Not discounting larger cultural forces and momentum at play, but I have to wonder how big a role inflated healthcare costs play in parents' level of protectiveness over their young children.
Even adjusted for inflation, a visit to the emergency room for a broken arm or a few stitches is a way different financial proposition today than it was in say 1988 when I was a pre-teen running amok, alone, within a 5 mile radius of home.
I know I have a dollar amount floating in the back of my head when I'm watching my kiddo cavort around in the playground or jumping between big rocks the same way that I did at his age. Is there mortal danger? Not at all.. Buuuuut, is he going to split his lip if he face plants on a leap? How many grand is that going to be, even with insurance? It figures into the mental calculus, even if we can ostensibly afford it. Lots of families probably cannot afford it so well. My family definitely wouldn't have been able to if health care costs were the same in the 80s as they are now.
Likely not at play since you see the decrease in free play across countries with public healthcare systems. As a Canadian I do not think about the cost of healthcare whatsoever. If my kid falls and breaks an arm, the cost is $15 which is one day of parking.
Broke my arm a couple years ago in the US - total cost for me out of pocket after insurance was around $5k.
> one day of parking
Unfortunately you really will be there the whole day.
Do we have issues with wait times, yes. However, the guy above you broke his arm and had to pay $5,000 AFTER insurance covered their portion.
I worked with a Canadian about 10 years ago that broke his arm while visiting family in Winnipeg during Christmas. He waited 2 or maybe 3 full days to have it set and get a cast with no luck in seeing a doctor and finally drove across the border to have it done in the US. He was 60 or so and when he didn't even seem upset at that happening! That really opened my eyes on "free" healthcare.
Another side effect of the healthcare cost is the liability for the owner/ maintainer of the play space as naturally parents would want to offload the cost of the treatment by seeking a lawsuit.
The news has gone to 11 with the fear mongering since the 1990s and fear mongering about your kids in danger is the most profitable.

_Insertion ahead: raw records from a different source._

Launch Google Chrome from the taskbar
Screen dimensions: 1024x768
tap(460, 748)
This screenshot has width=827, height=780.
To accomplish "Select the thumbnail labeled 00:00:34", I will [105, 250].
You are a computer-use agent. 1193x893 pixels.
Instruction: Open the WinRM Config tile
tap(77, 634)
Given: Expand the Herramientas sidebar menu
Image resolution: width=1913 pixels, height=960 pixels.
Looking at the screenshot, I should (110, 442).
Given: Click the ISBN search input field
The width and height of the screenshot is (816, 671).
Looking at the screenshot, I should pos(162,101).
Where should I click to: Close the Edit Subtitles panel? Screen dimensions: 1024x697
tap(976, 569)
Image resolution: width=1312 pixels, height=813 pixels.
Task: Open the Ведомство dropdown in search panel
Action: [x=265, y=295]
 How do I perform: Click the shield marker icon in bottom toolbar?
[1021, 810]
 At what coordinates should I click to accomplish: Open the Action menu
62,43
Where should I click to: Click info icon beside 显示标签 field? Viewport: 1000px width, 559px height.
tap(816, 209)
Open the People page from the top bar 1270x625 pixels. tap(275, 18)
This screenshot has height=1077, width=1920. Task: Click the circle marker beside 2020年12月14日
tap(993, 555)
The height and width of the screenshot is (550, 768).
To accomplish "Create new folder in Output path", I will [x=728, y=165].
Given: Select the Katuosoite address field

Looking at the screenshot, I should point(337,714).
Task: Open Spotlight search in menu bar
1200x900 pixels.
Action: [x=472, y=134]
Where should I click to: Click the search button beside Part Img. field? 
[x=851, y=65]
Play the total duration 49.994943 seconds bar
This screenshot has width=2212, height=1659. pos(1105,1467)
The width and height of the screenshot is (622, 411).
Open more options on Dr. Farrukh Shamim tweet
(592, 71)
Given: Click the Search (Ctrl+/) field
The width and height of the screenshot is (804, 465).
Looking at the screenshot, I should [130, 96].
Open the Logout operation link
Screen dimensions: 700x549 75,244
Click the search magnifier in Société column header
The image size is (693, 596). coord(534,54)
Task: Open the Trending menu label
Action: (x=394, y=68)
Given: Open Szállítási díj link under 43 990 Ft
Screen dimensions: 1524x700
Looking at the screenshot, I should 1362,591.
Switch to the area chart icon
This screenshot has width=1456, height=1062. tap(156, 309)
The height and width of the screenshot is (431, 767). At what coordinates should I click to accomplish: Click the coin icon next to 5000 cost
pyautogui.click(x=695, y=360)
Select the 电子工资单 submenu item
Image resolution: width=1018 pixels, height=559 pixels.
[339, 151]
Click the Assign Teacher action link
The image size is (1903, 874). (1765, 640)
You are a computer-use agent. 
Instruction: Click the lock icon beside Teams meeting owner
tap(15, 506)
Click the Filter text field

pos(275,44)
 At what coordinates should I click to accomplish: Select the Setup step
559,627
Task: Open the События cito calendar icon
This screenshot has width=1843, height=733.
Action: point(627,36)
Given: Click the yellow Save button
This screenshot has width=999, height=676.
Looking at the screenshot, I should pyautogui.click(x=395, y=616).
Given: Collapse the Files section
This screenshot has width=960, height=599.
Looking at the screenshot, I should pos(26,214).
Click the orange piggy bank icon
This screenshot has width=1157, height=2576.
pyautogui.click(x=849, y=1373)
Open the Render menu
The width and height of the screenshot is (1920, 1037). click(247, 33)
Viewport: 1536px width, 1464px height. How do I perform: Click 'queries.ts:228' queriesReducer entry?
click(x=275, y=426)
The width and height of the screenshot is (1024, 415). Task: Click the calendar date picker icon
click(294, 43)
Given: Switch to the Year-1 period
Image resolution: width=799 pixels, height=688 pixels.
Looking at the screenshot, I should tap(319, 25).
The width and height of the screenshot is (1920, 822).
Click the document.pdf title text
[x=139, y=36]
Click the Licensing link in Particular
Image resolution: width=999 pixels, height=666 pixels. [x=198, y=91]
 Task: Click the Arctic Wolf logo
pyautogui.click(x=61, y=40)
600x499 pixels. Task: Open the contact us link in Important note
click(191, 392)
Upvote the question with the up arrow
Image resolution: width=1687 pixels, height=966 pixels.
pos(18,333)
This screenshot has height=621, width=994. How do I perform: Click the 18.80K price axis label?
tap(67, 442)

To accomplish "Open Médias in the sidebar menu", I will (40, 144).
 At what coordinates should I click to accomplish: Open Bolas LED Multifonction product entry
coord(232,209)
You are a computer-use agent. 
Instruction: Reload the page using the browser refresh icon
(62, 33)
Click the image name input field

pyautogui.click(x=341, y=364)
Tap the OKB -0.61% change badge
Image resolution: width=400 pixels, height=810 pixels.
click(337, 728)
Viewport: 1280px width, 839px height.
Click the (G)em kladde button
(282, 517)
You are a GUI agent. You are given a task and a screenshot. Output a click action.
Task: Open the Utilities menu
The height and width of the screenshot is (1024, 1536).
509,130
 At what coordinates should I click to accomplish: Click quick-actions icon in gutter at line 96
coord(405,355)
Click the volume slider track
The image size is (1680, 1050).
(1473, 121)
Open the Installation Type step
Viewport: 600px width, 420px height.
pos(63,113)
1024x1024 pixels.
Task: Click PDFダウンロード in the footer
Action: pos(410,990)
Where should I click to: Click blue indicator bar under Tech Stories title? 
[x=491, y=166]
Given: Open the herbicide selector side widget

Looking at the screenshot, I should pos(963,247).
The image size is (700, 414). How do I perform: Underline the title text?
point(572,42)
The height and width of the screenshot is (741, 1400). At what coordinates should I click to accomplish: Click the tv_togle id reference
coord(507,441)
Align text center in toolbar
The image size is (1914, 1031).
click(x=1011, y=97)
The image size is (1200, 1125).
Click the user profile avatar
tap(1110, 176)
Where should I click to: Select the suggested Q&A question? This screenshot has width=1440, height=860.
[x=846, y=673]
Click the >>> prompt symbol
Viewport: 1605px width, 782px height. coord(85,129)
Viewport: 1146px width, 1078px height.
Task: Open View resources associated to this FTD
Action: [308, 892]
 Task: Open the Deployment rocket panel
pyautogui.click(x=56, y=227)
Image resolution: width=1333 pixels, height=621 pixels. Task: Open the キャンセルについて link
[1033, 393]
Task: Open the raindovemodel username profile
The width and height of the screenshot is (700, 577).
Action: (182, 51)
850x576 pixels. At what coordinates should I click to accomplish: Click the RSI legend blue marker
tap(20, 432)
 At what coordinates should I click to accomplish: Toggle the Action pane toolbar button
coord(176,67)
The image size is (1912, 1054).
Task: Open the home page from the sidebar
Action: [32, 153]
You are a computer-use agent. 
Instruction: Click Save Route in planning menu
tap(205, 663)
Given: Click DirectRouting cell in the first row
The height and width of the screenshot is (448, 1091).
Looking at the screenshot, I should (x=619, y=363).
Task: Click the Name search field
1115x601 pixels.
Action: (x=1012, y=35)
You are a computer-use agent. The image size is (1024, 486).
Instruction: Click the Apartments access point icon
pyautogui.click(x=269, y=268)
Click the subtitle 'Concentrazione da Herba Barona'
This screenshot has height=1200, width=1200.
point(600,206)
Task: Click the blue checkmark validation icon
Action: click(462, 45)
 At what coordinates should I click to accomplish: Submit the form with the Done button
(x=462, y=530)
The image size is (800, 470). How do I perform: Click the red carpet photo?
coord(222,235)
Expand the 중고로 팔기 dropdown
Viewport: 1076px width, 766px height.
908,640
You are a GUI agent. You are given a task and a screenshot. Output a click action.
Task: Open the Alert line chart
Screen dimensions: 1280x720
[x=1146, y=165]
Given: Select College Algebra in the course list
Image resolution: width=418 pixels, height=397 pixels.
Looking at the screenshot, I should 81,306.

FWIW, my kid always wanted to go to the playground when she was a youngster. When she hit around 11, she was no longer interested. Computer took over.
An interesting quote from the article: “this pattern of risky play as a protective factor against mental-health issues was stronger for children from lower-income households than for those from higher-income households.”
I wonder if being an overprotective parent stems from the desire to use their children as benchmarks for their own success?
Very nice. Now start publishing papers which are the result of wild free play.
I had a paper rejected from nature after 5 revisions and two years. It ended up as the top paper ever in a second tier journal. Two extension papers from other groups on areas that we flagged as possible future extensions did make it in Nature last I checked.
Citation needed.
I'm not sure the parents are necessarily to blame here.
https://www.cnn.com/2024/12/22/us/mother-arrested-missing-so...
10 is really old to be calling the cops on. My kids is 8 and we expecting her to walk to school alone this year like many kids.
But the lack of sidewalk and the description as a place “no on walks” is a bit more problematic.
We definitely have roads like that and would be horrified if my kid was walking along it — and the cops picking them up would be probably appropriate
But arresting the parents is over reaction; kids do stupid things, even when taught well. And there was a guardrail.
It's very location dependent regardless of the laws, I spent the holidays in eastern europe (large cities) and saw hordes of kids playing around in the snow, even kids under 10 playing without supervision, I'm back in the west and I only see groups of fat kids smoking vapes, eating junk and doomscrolling on public benches, I wish I was exaggerating... it's so depressing. idk what kind of future we're training them for but I think they'll struggle hard in life
Could they take those risks in a controlled environment? The fact that it's controlled could be hidden. Video games could be a good substitute?